ACTIVITY: Every record must be copied exactly.

RECORDS FOR THIS TASK:
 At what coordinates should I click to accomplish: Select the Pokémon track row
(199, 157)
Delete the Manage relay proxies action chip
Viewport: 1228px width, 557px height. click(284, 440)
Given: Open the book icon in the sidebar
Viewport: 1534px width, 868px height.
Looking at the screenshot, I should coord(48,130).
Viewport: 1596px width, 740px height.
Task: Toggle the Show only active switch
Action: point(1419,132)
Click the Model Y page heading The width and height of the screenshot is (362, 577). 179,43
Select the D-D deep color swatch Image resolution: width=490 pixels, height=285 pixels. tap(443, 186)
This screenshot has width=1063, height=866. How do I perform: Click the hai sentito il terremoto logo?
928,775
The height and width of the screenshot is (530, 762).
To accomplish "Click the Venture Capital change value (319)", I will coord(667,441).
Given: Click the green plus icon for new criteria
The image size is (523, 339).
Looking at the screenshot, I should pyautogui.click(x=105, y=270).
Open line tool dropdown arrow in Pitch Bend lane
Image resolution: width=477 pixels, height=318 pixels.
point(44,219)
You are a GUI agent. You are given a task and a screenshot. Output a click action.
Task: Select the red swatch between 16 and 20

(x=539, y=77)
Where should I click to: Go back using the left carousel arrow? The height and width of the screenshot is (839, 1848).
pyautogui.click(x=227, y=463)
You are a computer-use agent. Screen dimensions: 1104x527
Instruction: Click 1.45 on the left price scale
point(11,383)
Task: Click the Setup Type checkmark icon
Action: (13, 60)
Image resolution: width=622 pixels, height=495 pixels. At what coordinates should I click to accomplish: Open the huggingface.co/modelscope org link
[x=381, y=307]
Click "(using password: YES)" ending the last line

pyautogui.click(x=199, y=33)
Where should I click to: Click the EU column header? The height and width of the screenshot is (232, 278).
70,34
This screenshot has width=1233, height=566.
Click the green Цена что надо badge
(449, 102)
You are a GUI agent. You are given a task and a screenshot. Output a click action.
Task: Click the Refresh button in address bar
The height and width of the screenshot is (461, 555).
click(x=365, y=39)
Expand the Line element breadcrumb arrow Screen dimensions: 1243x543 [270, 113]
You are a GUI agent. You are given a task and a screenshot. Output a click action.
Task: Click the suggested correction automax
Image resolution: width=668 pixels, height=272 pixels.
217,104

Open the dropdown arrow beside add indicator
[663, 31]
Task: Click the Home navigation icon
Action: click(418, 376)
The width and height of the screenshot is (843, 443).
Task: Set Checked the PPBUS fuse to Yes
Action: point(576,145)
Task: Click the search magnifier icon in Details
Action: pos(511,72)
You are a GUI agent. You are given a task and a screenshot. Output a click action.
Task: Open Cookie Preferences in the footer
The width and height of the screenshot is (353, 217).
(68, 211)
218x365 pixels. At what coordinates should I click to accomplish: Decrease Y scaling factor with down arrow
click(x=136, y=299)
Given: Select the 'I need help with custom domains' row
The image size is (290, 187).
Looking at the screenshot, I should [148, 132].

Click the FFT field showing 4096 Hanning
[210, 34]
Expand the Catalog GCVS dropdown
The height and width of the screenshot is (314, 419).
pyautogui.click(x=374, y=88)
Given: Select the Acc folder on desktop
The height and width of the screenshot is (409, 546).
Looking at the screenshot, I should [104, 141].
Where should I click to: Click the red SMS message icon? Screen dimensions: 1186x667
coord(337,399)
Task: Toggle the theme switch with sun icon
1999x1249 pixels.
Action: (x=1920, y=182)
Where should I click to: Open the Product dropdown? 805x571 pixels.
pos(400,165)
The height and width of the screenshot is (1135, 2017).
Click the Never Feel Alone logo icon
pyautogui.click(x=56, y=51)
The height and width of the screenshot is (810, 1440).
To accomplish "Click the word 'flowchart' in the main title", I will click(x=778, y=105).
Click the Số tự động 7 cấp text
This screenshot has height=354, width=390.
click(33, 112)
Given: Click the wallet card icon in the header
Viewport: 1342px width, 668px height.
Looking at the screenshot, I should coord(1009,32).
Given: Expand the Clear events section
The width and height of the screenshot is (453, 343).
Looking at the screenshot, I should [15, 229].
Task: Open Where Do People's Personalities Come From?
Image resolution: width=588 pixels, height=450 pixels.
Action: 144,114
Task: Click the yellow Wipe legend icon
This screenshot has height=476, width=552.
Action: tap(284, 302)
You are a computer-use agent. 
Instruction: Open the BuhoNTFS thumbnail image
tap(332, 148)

WRITTEN RESPONSE:
 At what coordinates should I click to accomplish: Select the Pokémon track row
(199, 157)
Delete the Manage relay proxies action chip
Viewport: 1228px width, 557px height. click(284, 440)
Given: Open the book icon in the sidebar
Viewport: 1534px width, 868px height.
Looking at the screenshot, I should coord(48,130).
Viewport: 1596px width, 740px height.
Task: Toggle the Show only active switch
Action: point(1419,132)
Click the Model Y page heading The width and height of the screenshot is (362, 577). 179,43
Select the D-D deep color swatch Image resolution: width=490 pixels, height=285 pixels. tap(443, 186)
This screenshot has width=1063, height=866. How do I perform: Click the hai sentito il terremoto logo?
928,775
The height and width of the screenshot is (530, 762).
To accomplish "Click the Venture Capital change value (319)", I will coord(667,441).
Given: Click the green plus icon for new criteria
The image size is (523, 339).
Looking at the screenshot, I should pyautogui.click(x=105, y=270).
Open line tool dropdown arrow in Pitch Bend lane
Image resolution: width=477 pixels, height=318 pixels.
point(44,219)
You are a GUI agent. You are given a task and a screenshot. Output a click action.
Task: Select the red swatch between 16 and 20

(x=539, y=77)
Where should I click to: Go back using the left carousel arrow? The height and width of the screenshot is (839, 1848).
pyautogui.click(x=227, y=463)
You are a computer-use agent. Screen dimensions: 1104x527
Instruction: Click 1.45 on the left price scale
point(11,383)
Task: Click the Setup Type checkmark icon
Action: (13, 60)
Image resolution: width=622 pixels, height=495 pixels. At what coordinates should I click to accomplish: Open the huggingface.co/modelscope org link
[x=381, y=307]
Click "(using password: YES)" ending the last line

pyautogui.click(x=199, y=33)
Where should I click to: Click the EU column header? The height and width of the screenshot is (232, 278).
70,34
This screenshot has width=1233, height=566.
Click the green Цена что надо badge
(449, 102)
You are a GUI agent. You are given a task and a screenshot. Output a click action.
Task: Click the Refresh button in address bar
The height and width of the screenshot is (461, 555).
click(x=365, y=39)
Expand the Line element breadcrumb arrow Screen dimensions: 1243x543 [270, 113]
You are a GUI agent. You are given a task and a screenshot. Output a click action.
Task: Click the suggested correction automax
Image resolution: width=668 pixels, height=272 pixels.
217,104

Open the dropdown arrow beside add indicator
[663, 31]
Task: Click the Home navigation icon
Action: click(418, 376)
The width and height of the screenshot is (843, 443).
Task: Set Checked the PPBUS fuse to Yes
Action: point(576,145)
Task: Click the search magnifier icon in Details
Action: pos(511,72)
You are a GUI agent. You are given a task and a screenshot. Output a click action.
Task: Open Cookie Preferences in the footer
The width and height of the screenshot is (353, 217).
(68, 211)
218x365 pixels. At what coordinates should I click to accomplish: Decrease Y scaling factor with down arrow
click(x=136, y=299)
Given: Select the 'I need help with custom domains' row
The image size is (290, 187).
Looking at the screenshot, I should [148, 132].

Click the FFT field showing 4096 Hanning
[210, 34]
Expand the Catalog GCVS dropdown
The height and width of the screenshot is (314, 419).
pyautogui.click(x=374, y=88)
Given: Select the Acc folder on desktop
The height and width of the screenshot is (409, 546).
Looking at the screenshot, I should [104, 141].
Where should I click to: Click the red SMS message icon? Screen dimensions: 1186x667
coord(337,399)
Task: Toggle the theme switch with sun icon
1999x1249 pixels.
Action: (x=1920, y=182)
Where should I click to: Open the Product dropdown? 805x571 pixels.
pos(400,165)
The height and width of the screenshot is (1135, 2017).
Click the Never Feel Alone logo icon
pyautogui.click(x=56, y=51)
The height and width of the screenshot is (810, 1440).
To accomplish "Click the word 'flowchart' in the main title", I will click(x=778, y=105).
Click the Số tự động 7 cấp text
This screenshot has height=354, width=390.
click(33, 112)
Given: Click the wallet card icon in the header
Viewport: 1342px width, 668px height.
Looking at the screenshot, I should coord(1009,32).
Given: Expand the Clear events section
The width and height of the screenshot is (453, 343).
Looking at the screenshot, I should [15, 229].
Task: Open Where Do People's Personalities Come From?
Image resolution: width=588 pixels, height=450 pixels.
Action: 144,114
Task: Click the yellow Wipe legend icon
This screenshot has height=476, width=552.
Action: tap(284, 302)
You are a computer-use agent. 
Instruction: Open the BuhoNTFS thumbnail image
tap(332, 148)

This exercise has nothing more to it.